=== EXERCISE DATA ===

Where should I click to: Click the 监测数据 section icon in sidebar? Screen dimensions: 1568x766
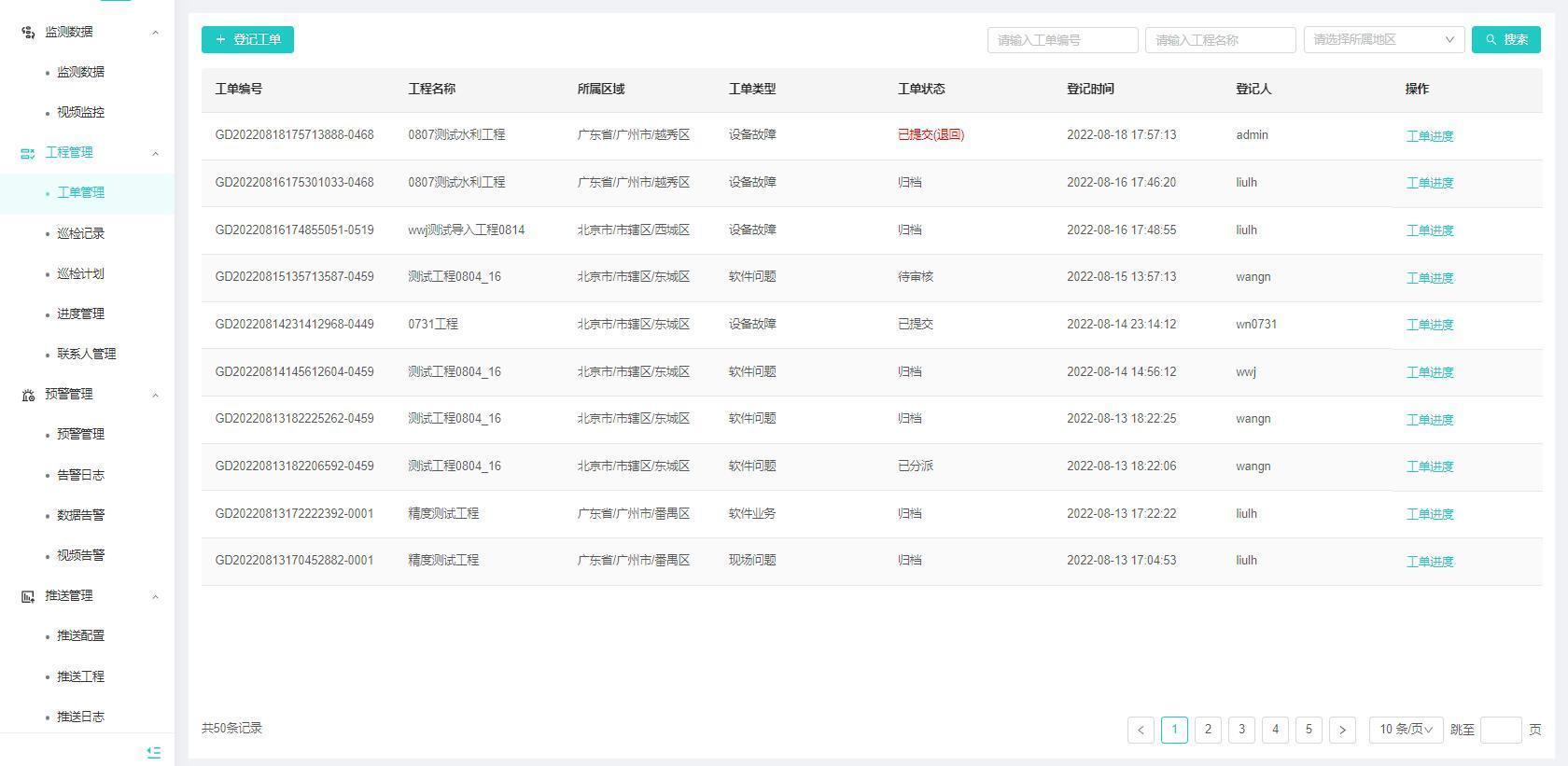(28, 32)
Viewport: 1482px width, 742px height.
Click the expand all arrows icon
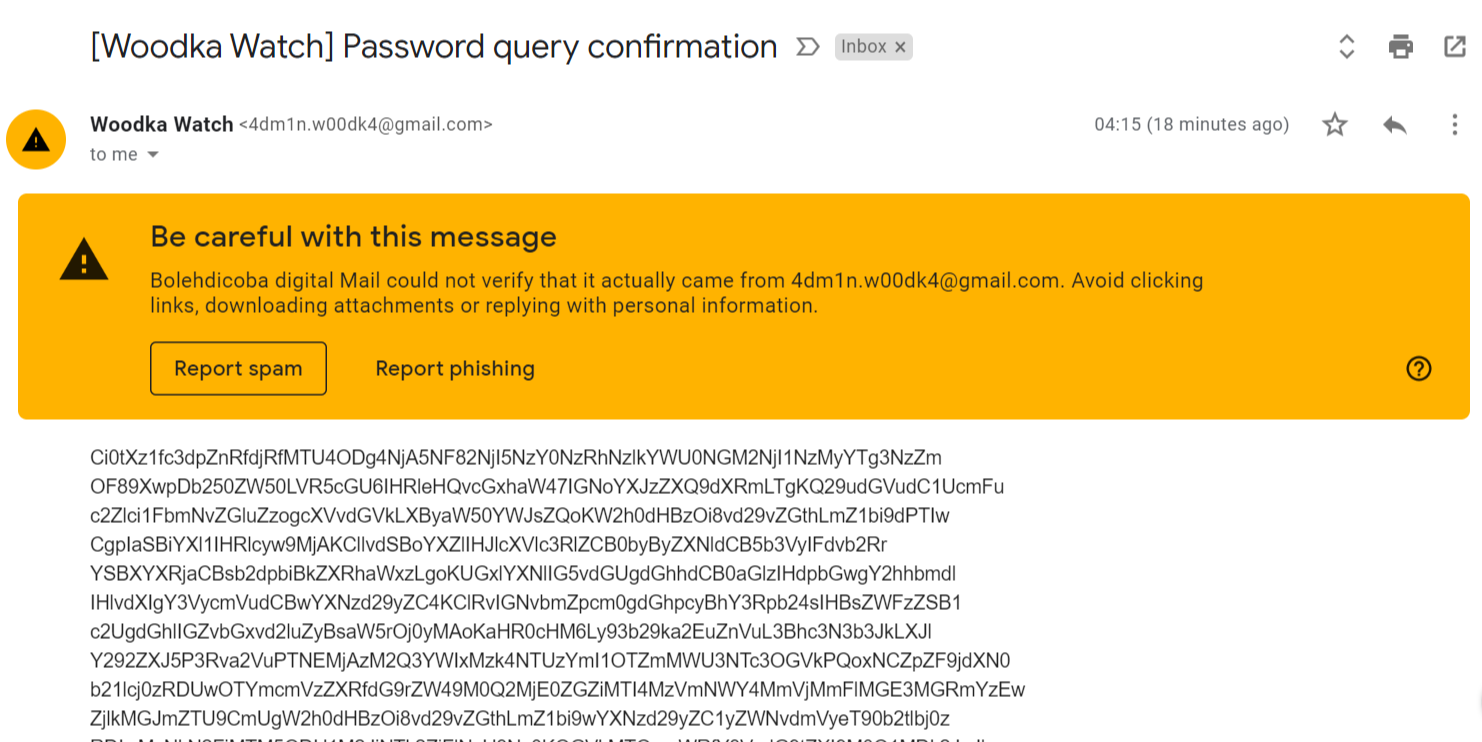pos(1346,47)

===

▸ **WORK TO COMPLETE**: Write out all the entries again, word for word, and print no images.

▸ **FINISHED EXERCISE**:
Where should I click to: Click the 监测数据 section icon in sidebar? Screen dimensions: 1568x766
(28, 32)
Viewport: 1482px width, 742px height.
Click the expand all arrows icon
pos(1346,47)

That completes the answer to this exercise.